Many groups are looking at ways to more specifically target cancer, to make treatments much more bearable. One of these methods is targeting cancer metabolism. A new pair of studies, a collaboration between the University of Southern California and scientists from Italy, examined fasting in combination with a new class of drugs. (via EurekaAlert)

It may sound a little strange, but previous research has shown that periodic fasting actually makes chemotherapy more effective as well. This works because a main difference between cancerous and normal cells is an insatiable appetite. Cancer cells are constantly trying to grow and divide. and require a constant supply of energy. Due to damaged or mutated DNA, they are also usually less flexible in what they can metabolize.

So they rely heavily on easy to process glucose from the blood. Periodic fasting essentially starve the cancer cells and forces them to switch to a different metabolic pathway. This backup pathway relies on a type of enzyme called a kinase, and as a side effect it produces free radicals. You may have heard of the term free radicals, but they're essentially just highly reactive byproducts that are a result of cellular metabolism.

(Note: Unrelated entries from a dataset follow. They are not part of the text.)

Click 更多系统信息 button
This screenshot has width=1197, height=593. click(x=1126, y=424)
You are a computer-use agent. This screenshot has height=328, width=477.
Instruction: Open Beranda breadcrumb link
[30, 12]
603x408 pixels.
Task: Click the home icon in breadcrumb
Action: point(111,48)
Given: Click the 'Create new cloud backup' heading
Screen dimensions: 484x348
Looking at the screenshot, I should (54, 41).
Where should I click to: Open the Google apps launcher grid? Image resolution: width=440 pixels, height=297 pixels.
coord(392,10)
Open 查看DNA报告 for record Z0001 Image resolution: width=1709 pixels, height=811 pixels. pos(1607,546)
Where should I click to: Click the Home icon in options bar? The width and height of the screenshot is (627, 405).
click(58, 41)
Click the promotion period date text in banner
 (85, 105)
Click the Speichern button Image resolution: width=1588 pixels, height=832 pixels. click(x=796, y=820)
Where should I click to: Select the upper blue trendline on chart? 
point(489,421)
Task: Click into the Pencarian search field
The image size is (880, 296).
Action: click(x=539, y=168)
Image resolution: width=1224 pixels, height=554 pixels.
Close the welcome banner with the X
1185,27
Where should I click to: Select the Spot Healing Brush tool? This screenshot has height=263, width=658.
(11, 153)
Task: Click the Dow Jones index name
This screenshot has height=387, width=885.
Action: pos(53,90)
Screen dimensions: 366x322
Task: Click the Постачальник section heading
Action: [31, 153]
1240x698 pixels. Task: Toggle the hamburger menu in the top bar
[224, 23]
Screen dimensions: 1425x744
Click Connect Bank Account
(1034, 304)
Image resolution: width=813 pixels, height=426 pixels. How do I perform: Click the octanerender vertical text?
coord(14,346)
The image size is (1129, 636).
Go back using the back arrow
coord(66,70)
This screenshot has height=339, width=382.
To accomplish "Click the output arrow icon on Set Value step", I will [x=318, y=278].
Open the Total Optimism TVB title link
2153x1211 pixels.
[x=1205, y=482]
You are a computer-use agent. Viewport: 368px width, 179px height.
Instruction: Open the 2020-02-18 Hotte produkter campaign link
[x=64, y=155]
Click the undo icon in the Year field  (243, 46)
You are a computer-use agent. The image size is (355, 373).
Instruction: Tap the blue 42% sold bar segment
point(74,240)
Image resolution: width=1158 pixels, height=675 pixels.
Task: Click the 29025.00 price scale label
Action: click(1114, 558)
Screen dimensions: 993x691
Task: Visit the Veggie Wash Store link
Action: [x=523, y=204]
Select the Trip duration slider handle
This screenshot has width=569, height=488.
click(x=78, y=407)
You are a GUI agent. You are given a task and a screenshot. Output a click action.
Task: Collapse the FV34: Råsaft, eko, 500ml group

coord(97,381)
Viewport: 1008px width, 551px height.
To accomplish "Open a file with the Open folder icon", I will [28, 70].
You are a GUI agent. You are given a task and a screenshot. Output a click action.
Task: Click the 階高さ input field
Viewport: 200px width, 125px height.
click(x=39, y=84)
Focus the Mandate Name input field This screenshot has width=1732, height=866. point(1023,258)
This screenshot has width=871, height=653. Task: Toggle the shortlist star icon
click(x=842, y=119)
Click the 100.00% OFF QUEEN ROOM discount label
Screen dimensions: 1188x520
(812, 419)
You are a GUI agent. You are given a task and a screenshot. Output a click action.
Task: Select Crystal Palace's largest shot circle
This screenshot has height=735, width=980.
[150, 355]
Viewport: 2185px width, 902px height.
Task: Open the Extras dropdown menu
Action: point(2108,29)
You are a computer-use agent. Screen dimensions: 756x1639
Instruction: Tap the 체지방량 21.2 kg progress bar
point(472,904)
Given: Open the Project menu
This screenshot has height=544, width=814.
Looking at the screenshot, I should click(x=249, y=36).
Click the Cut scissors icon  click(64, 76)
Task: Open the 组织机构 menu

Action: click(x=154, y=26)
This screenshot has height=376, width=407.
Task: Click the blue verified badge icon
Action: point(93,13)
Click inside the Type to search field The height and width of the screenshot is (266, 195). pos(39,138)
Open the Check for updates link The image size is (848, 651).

All metabolism produces these byproducts, and normal cells can cope with this to a certain extent. Cancer cells on the other hand are much more sensitive to the damage that free radicals can cause. Eventually this damage can build up so much that it kills the cancer.

What this research mainly looked at was combining fasting with a kinase inhibitor. They looked at mouse models of breast, colorectal, and lung cancer. This combination therapy effectively cut off the cancer's main source of nutrients while also interfering with their backup mechanism.

These inhibitors are already approved as an anticancer treatment, and while they do have side effects still, they are less severe than chemotherapy. They're also usually less effective than chemotherapy, but the hope is that combining it with fasting could make it just as or even more effective. Since all of the components of this treatment are already approved, it will hopefully be not long before human testing can begin.